Source information =>
##########
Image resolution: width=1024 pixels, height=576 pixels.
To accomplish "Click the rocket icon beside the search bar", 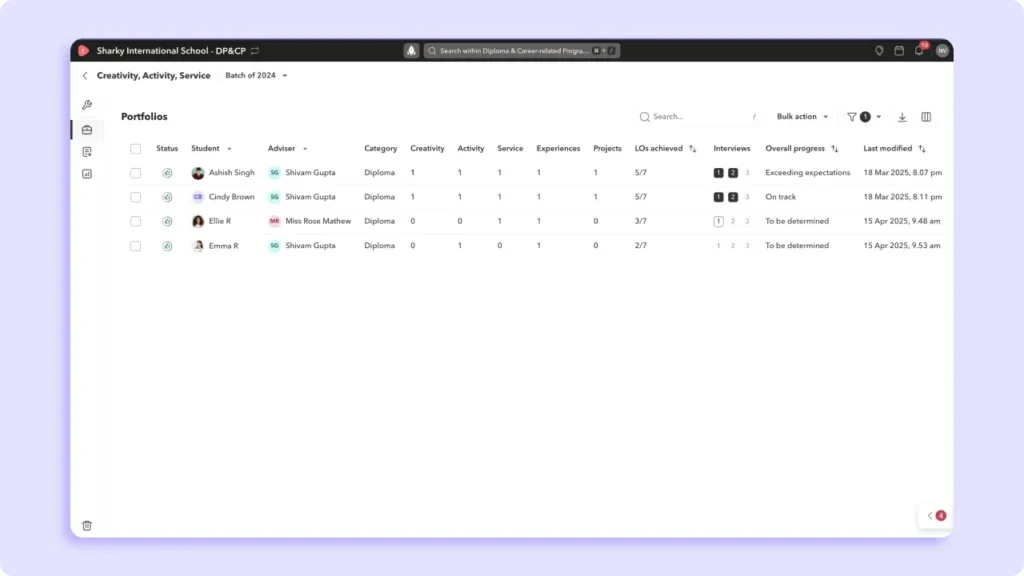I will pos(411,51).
##########
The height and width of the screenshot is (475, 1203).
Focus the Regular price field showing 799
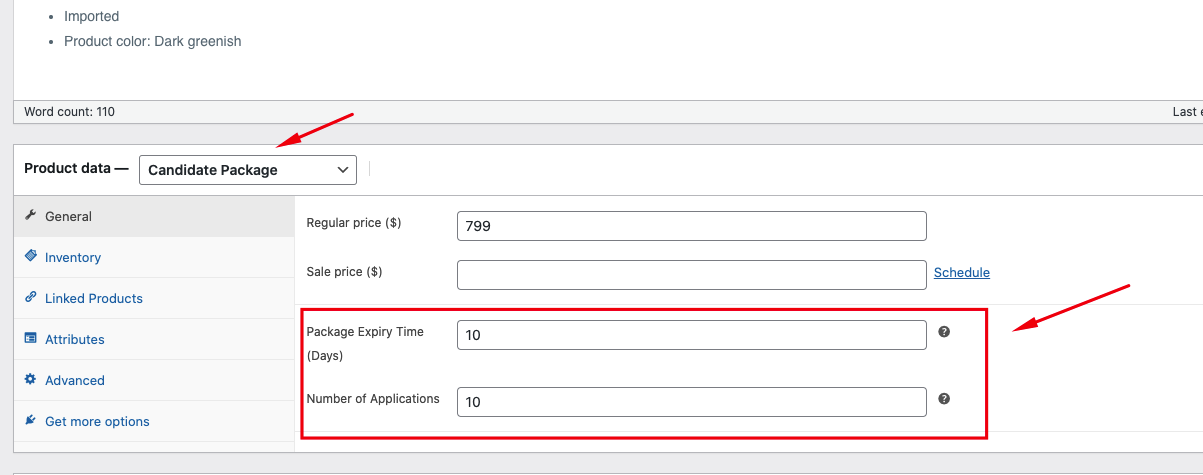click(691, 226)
##########
Problem to solve => Search the data above for the string "height". Report every line where it is found.

Answer for this exercise =>
Image resolution: width=1024 pixels, height=576 pixels.
The height and width of the screenshot is (475, 1203).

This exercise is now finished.